One way to recognize process replacement is to use the Strings tab in the Process Properties window to compare the strings contained in the disk executable (image) against the strings in memory for that same executable running in memory. You can toggle between these string views using the buttons at the bottom-left corner, as shown in Figure 3-7. If the two string listings are drastically different, process replacement may have occurred. This string discrepancy is displayed in Figure 3-7. For example, the string FAVORITES.DAT appears multiple times in the right half of the figure (svchost.exe in memory), but it cannot be found in the left half of the figure (svchost.exe on disk).

The Process Explorer Strings tab shows strings on disk (left) versus strings in memory (right) for active svchost.exe.

Figure 3-7. The Process Explorer Strings tab shows strings on disk (left) versus strings in memory (right) for active svchost.exe.

Using Dependency Walker

Process Explorer allows you to launch depends.exe (Dependency Walker) on a running process by right-clicking a process name and selecting Launch Depends. It also lets you search for a handle or DLL by choosing Find ▶ Find Handle or DLL.

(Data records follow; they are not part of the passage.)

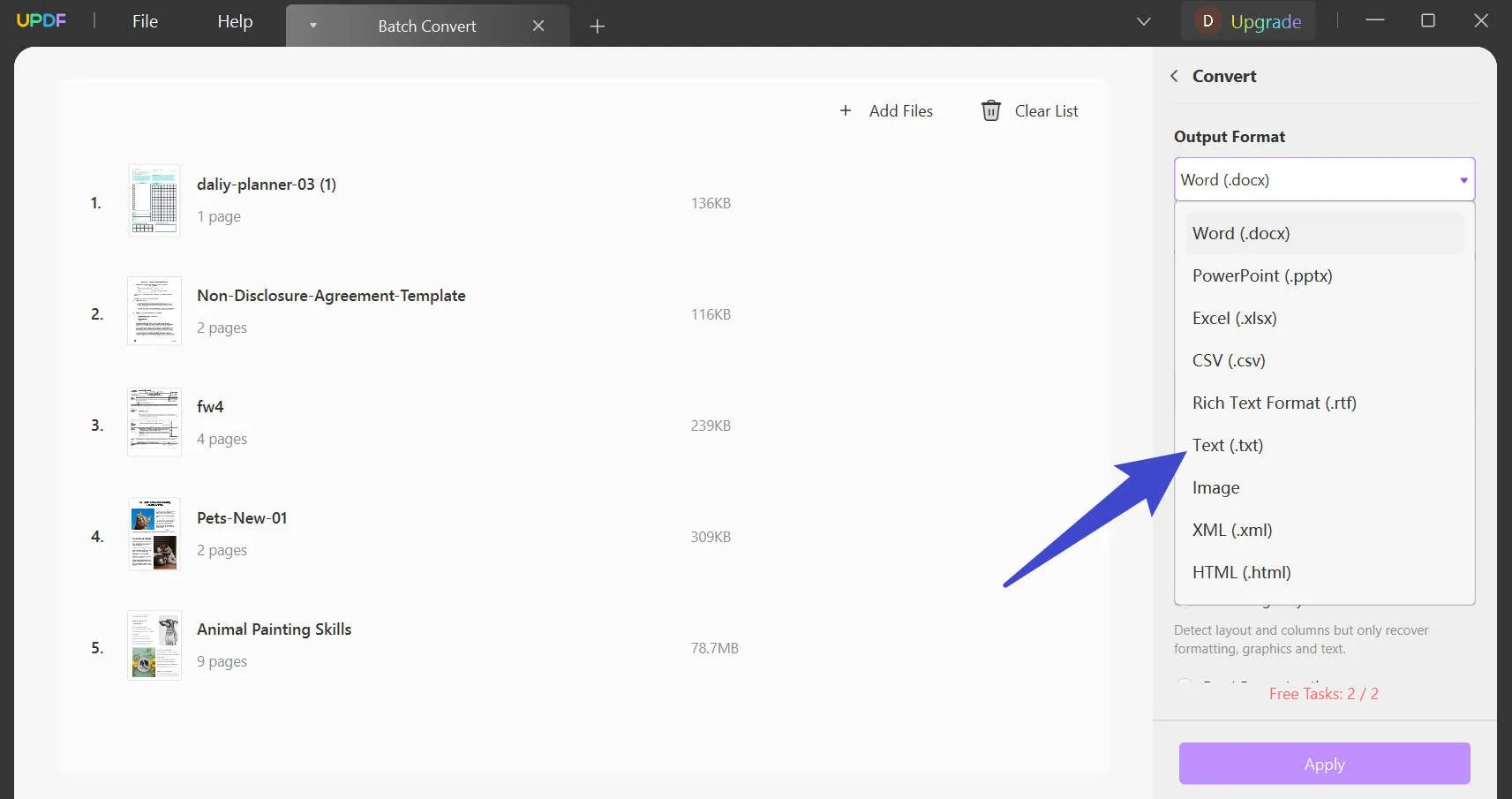Click the D account avatar
Image resolution: width=1512 pixels, height=799 pixels.
click(1207, 20)
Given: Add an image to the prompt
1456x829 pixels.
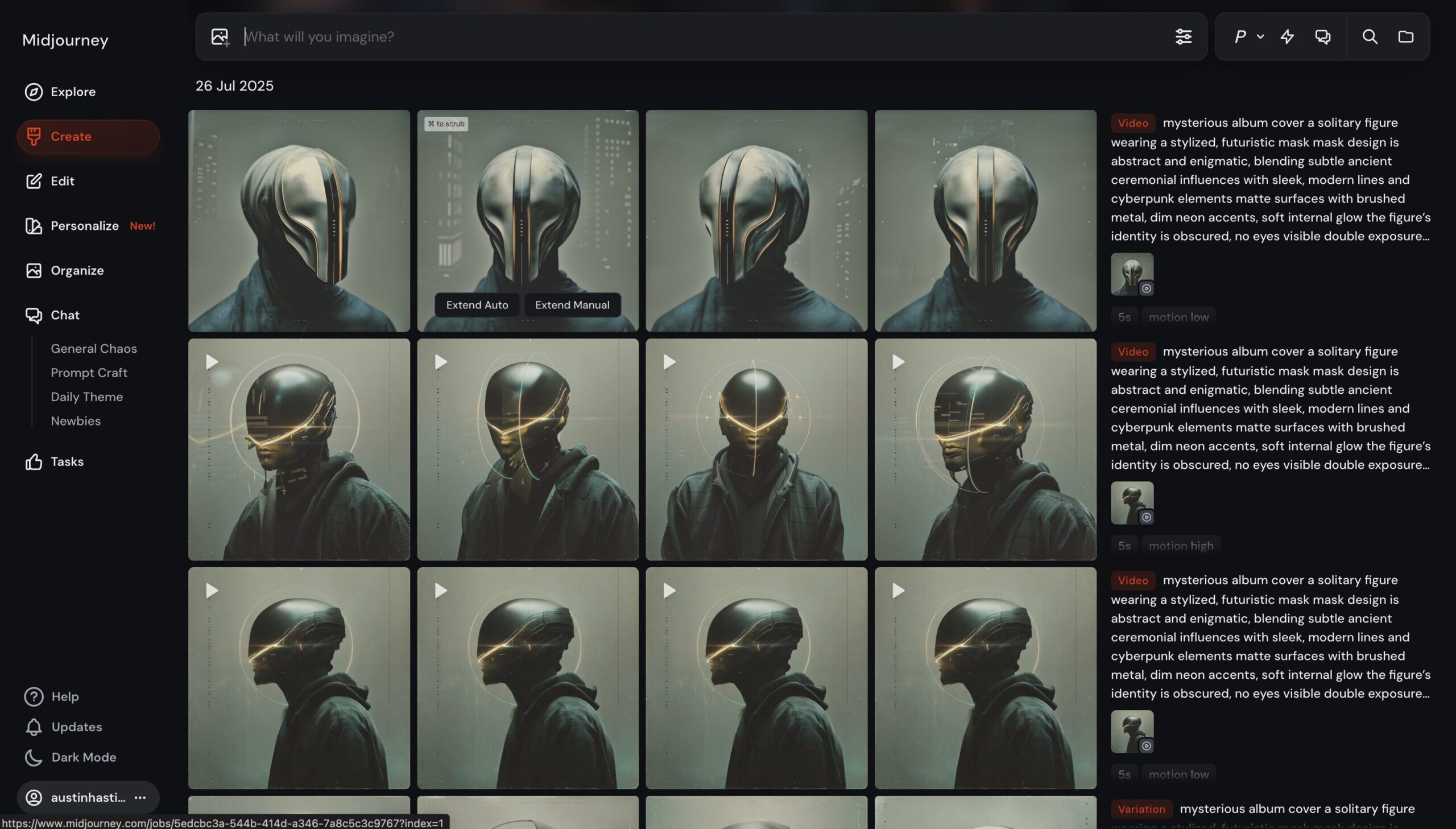Looking at the screenshot, I should 220,36.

The Find DLL option is particularly useful when you find a malicious DLL on disk and want to know if any running processes use that DLL. The Verify button verifies the EXE file on disk, but not every DLL loaded during runtime. To determine whether a DLL is loaded into a process after load time, you can compare the DLL list in Process Explorer to the imports shown in Dependency Walker.

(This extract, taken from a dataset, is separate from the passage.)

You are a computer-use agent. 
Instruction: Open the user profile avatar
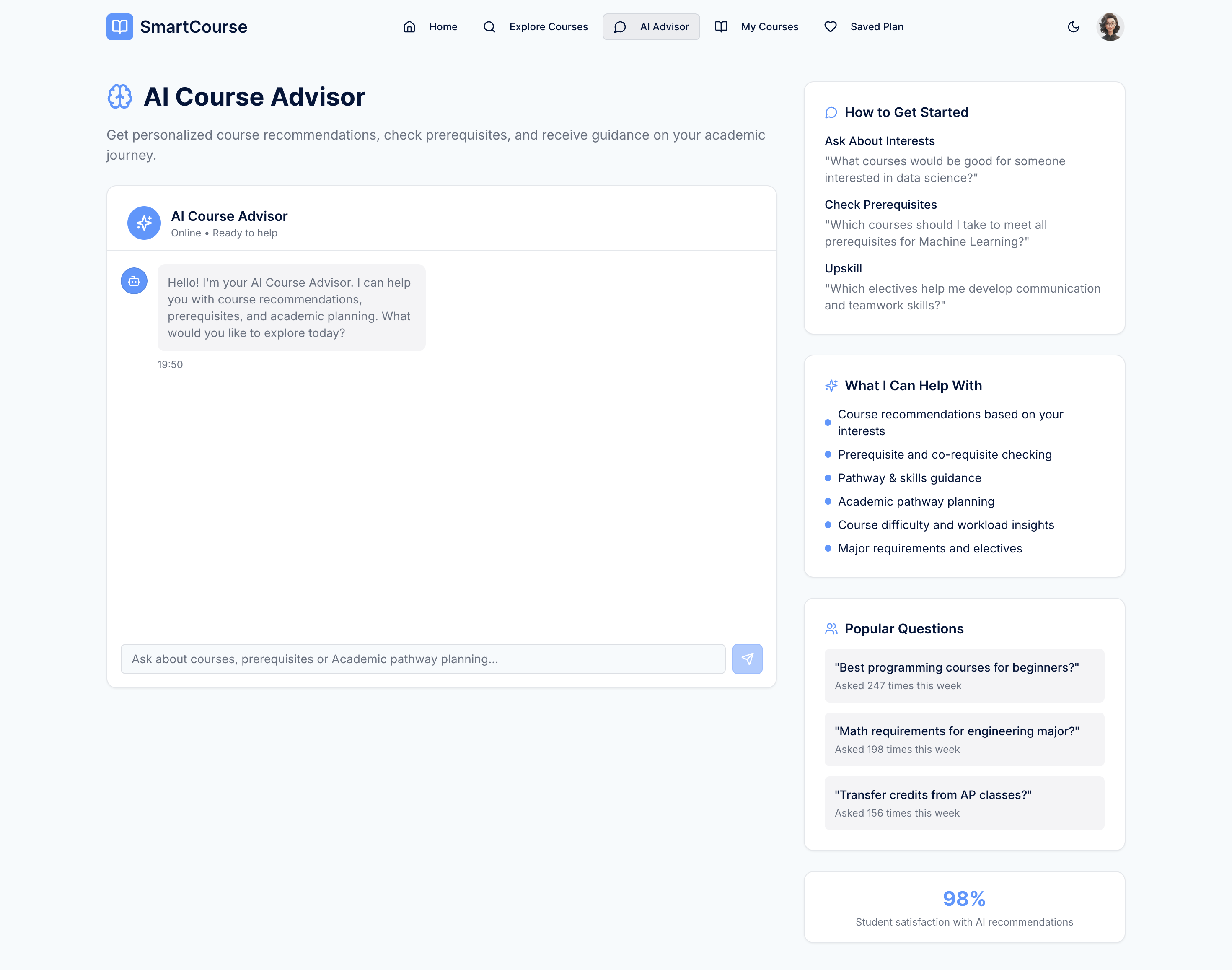pos(1109,27)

Analyzing Malicious Documents

You can also use Process Explorer to analyze malicious documents, such as PDFs and Word documents. A quick way to determine whether a document is malicious is to open Process Explorer and then open the suspected malicious document. If the document launches any processes, you should see them in Process Explorer, and be able to locate the malware on disk via the Image tab of the Properties window.

Note

Opening a malicious document while using monitoring tools can be a quick way to determine whether a document is malicious; however, you will have success running only vulnerable versions of the document viewer. In practice, it is best to use intentionally unpatched versions of the viewing application to ensure that the exploitation will be successful. The easiest way to do this is with multiple snapshots of your analysis virtual machine, each with old versions of document viewers such as Adobe Reader and Microsoft Word.